Exercise directions —
Please copy out the entries in the stretch from the line containing "Viewport: 1167px width, 841px" through the line containing "pos(823,53)", requests included, shifting every coordinate in the answers by adding 51.

Exercise materials —
· · · · ·
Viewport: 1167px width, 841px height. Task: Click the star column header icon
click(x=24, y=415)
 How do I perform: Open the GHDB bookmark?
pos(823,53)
· · · · ·
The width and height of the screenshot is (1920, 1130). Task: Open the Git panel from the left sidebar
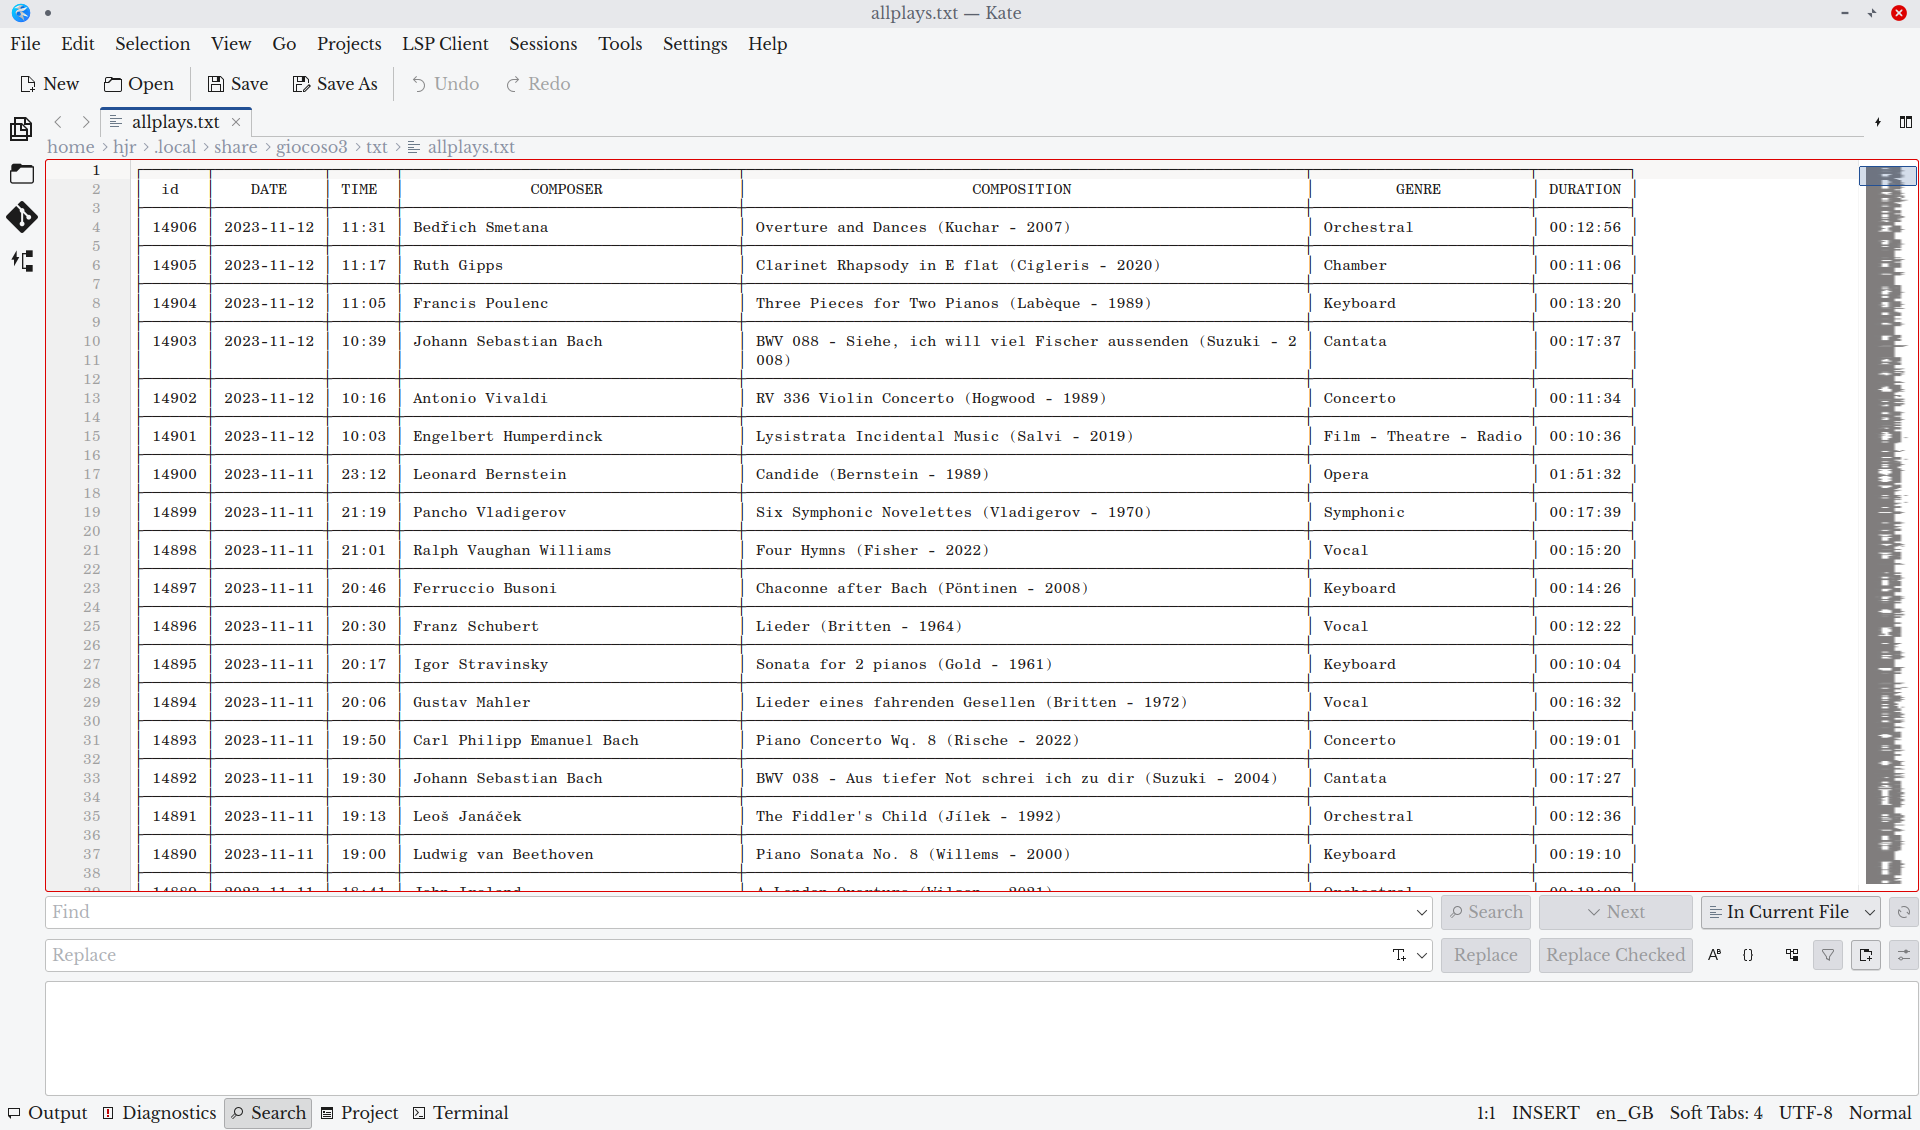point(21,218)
· · · · ·
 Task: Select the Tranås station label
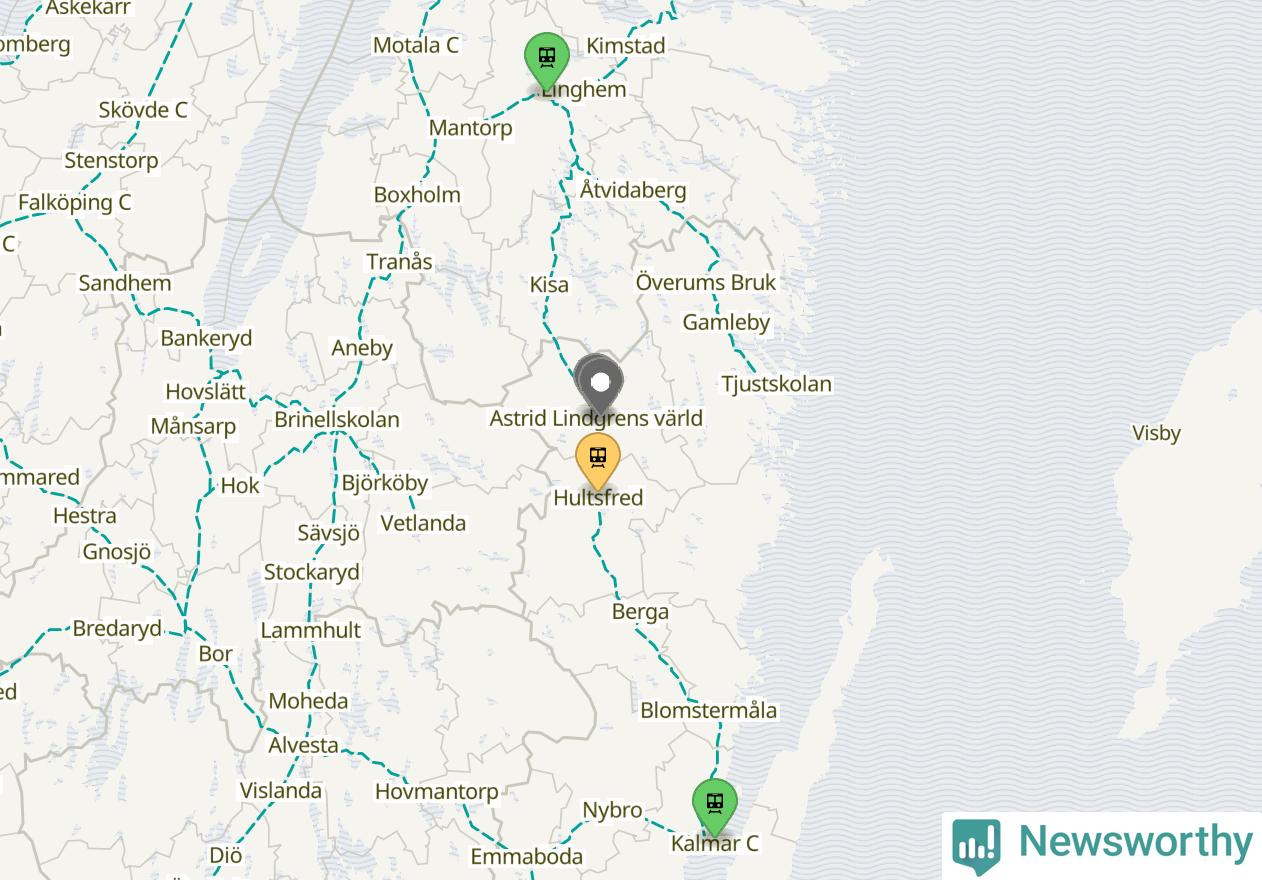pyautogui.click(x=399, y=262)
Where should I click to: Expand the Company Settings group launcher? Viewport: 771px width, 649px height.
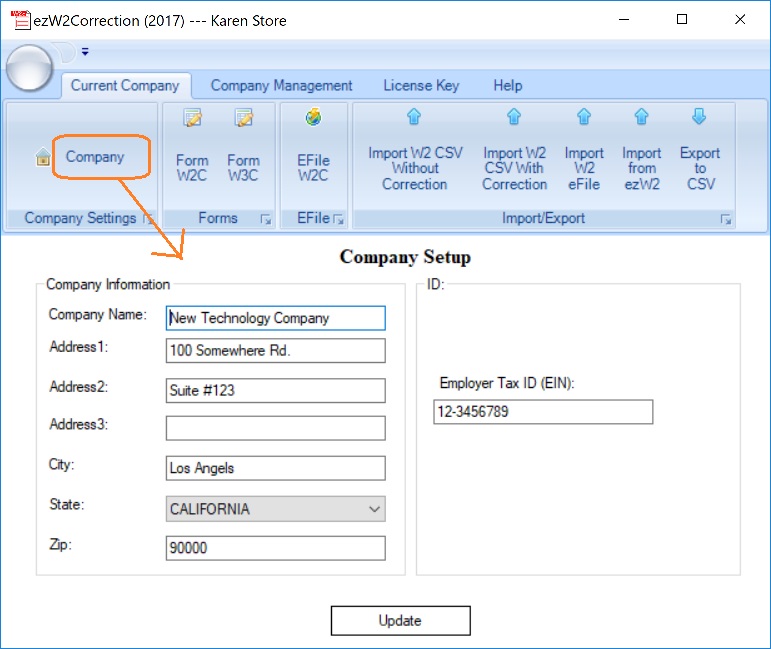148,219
· · · · ·
Worked answer —
Viewport: 1167px width, 841px height. Task: Click the star column header icon
click(x=75, y=466)
 How do I perform: Open the GHDB bookmark?
pos(874,104)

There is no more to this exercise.